**Short problem**
Set out every line of the items below as a Markdown table with the columns Row and Line, numbering the rows and skipping blank lines. Leave the pictures out.

**Data extract**
=======

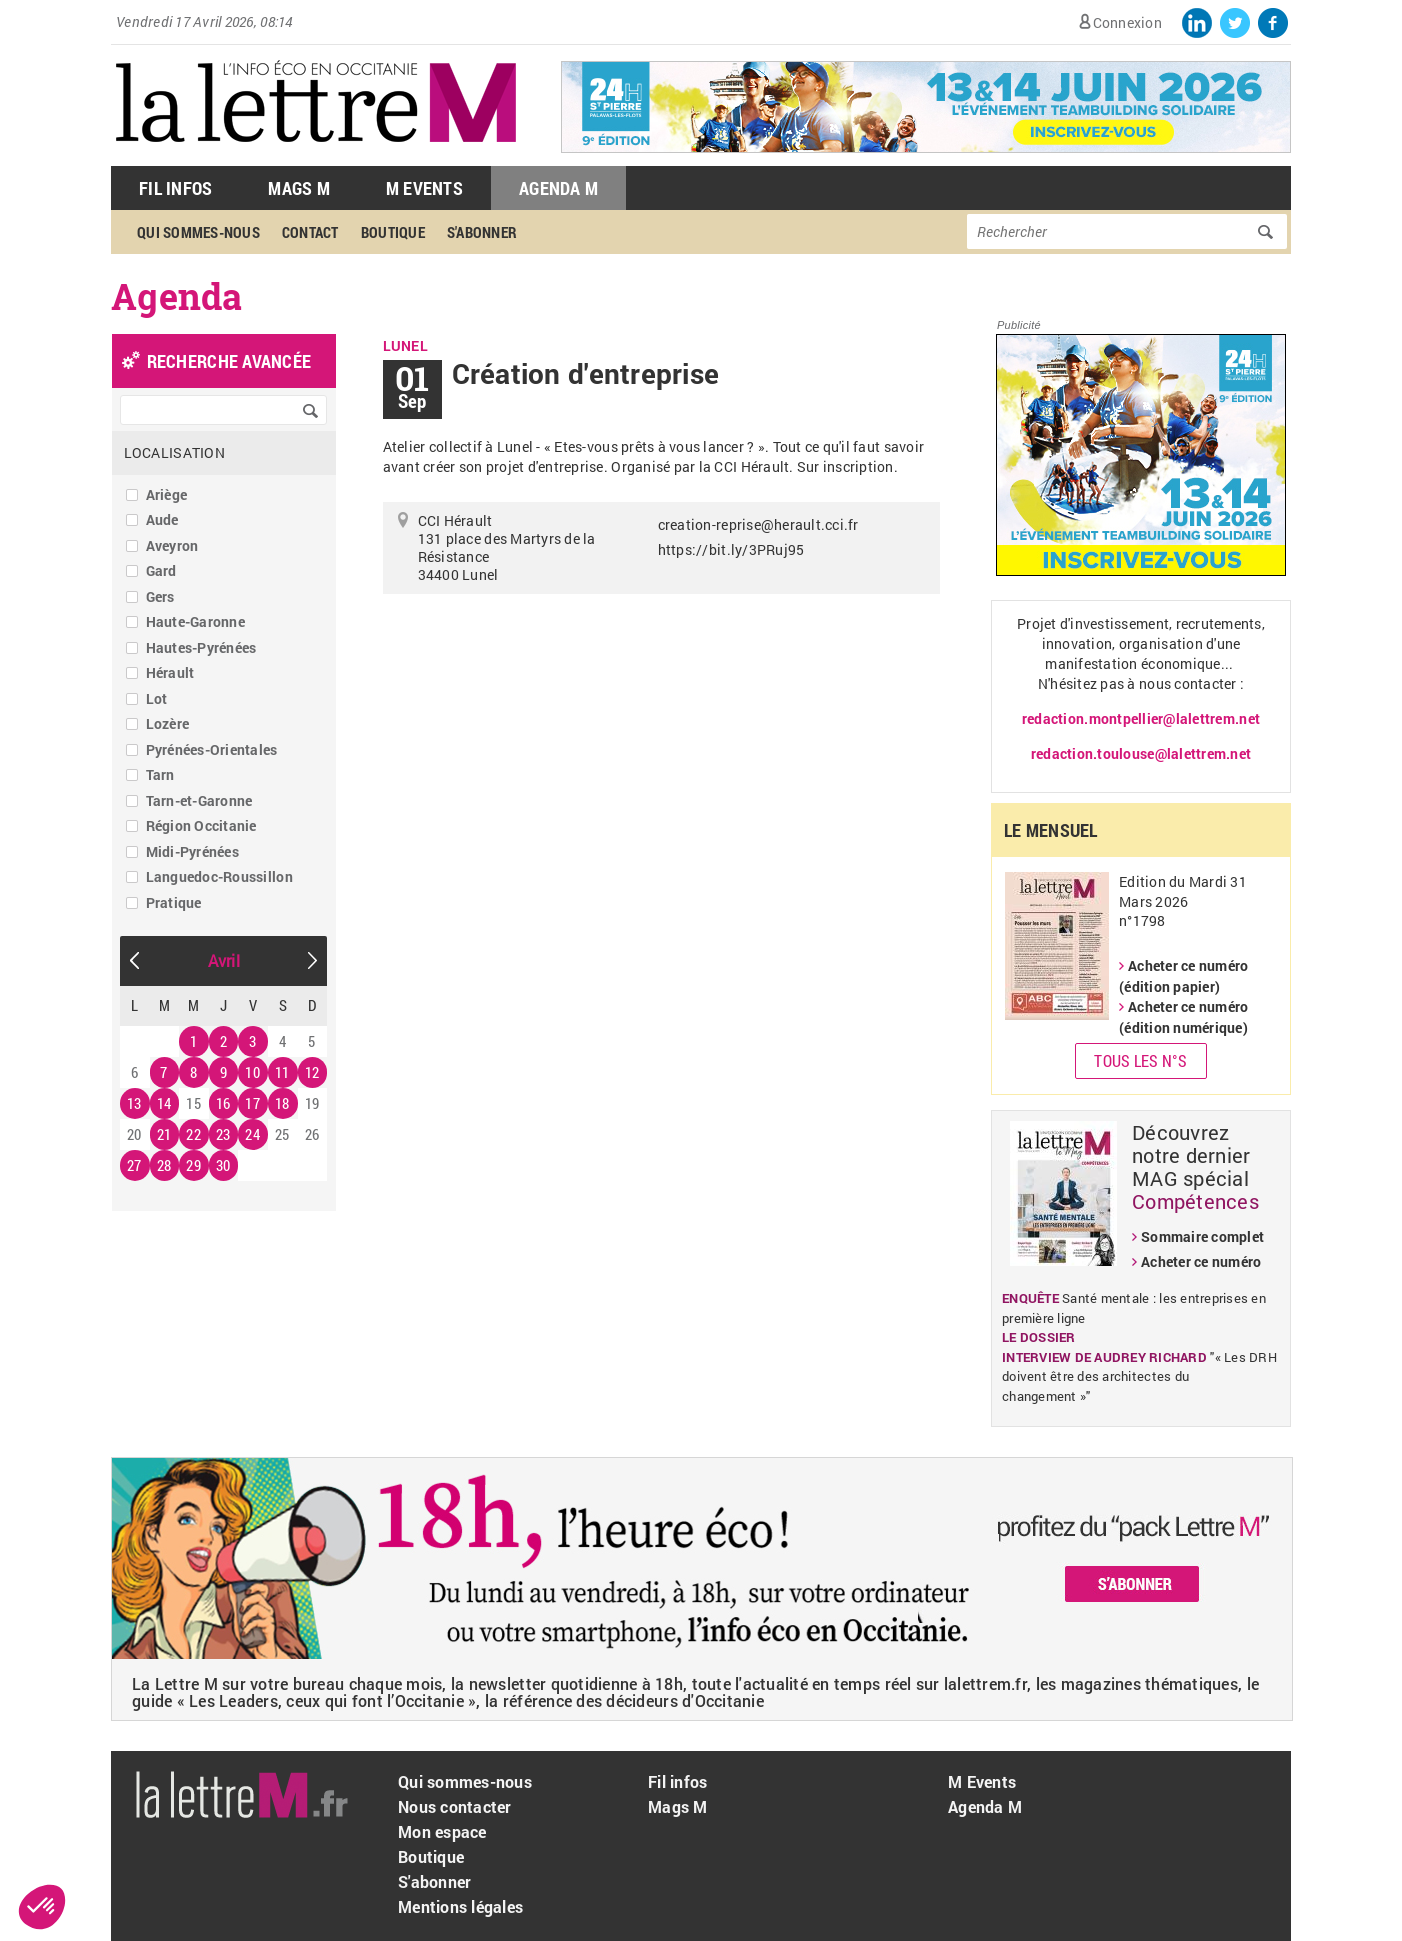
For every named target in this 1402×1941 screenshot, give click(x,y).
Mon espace (442, 1831)
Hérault (170, 672)
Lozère (168, 723)
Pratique (174, 902)
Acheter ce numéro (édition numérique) (1183, 1017)
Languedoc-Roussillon (219, 876)
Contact (310, 232)
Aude (162, 519)
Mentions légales (460, 1906)
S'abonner (482, 232)
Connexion (1127, 22)
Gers (160, 596)
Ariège (167, 494)
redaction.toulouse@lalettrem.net (1141, 753)
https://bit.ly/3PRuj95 (731, 549)
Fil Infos (175, 188)
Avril (224, 960)
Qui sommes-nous (198, 232)
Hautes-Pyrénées (201, 647)
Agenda (177, 296)
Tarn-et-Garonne (199, 800)
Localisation (174, 452)
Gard (161, 570)
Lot (157, 698)
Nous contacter (455, 1806)
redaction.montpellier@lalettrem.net (1141, 718)
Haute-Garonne (195, 621)
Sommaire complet (1202, 1236)
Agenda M (558, 188)
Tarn (160, 774)
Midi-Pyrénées (192, 851)
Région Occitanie (201, 825)
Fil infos (677, 1781)
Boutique (393, 232)
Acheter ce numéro (1201, 1261)
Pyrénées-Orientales (212, 749)
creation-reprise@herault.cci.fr (758, 524)
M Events (424, 188)
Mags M (299, 188)
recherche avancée (229, 361)
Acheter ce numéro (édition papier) (1183, 976)
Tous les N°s (1140, 1060)
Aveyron (172, 545)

=======

**Written solution**
| Row | Line |
|---|---|
| 1 | For every named target in this 1402×1941 screenshot, give click(x,y). |
| 2 | Mon espace (442, 1831) |
| 3 | Hérault (170, 672) |
| 4 | Lozère (168, 723) |
| 5 | Pratique (174, 902) |
| 6 | Acheter ce numéro (édition numérique) (1183, 1017) |
| 7 | Languedoc-Roussillon (219, 876) |
| 8 | Contact (310, 232) |
| 9 | Aude (162, 519) |
| 10 | Mentions légales (460, 1906) |
| 11 | S'abonner (482, 232) |
| 12 | Connexion (1127, 22) |
| 13 | Gers (160, 596) |
| 14 | Ariège (167, 494) |
| 15 | redaction.toulouse@lalettrem.net (1141, 753) |
| 16 | https://bit.ly/3PRuj95 (731, 549) |
| 17 | Fil Infos (175, 188) |
| 18 | Avril (224, 960) |
| 19 | Qui sommes-nous (198, 232) |
| 20 | Hautes-Pyrénées (201, 647) |
| 21 | Agenda (177, 296) |
| 22 | Tarn-et-Garonne (199, 800) |
| 23 | Localisation (174, 452) |
| 24 | Gard (161, 570) |
| 25 | Lot (157, 698) |
| 26 | Nous contacter (455, 1806) |
| 27 | redaction.montpellier@lalettrem.net (1141, 718) |
| 28 | Haute-Garonne (195, 621) |
| 29 | Sommaire complet (1202, 1236) |
| 30 | Agenda M (558, 188) |
| 31 | Tarn (160, 774) |
| 32 | Midi-Pyrénées (192, 851) |
| 33 | Région Occitanie (201, 825) |
| 34 | Fil infos (677, 1781) |
| 35 | Boutique (393, 232) |
| 36 | Acheter ce numéro (1201, 1261) |
| 37 | Pyrénées-Orientales (212, 749) |
| 38 | creation-reprise@herault.cci.fr (758, 524) |
| 39 | M Events (424, 188) |
| 40 | Mags M (299, 188) |
| 41 | recherche avancée (229, 361) |
| 42 | Acheter ce numéro (édition papier) (1183, 976) |
| 43 | Tous les N°s (1140, 1060) |
| 44 | Aveyron (172, 545) |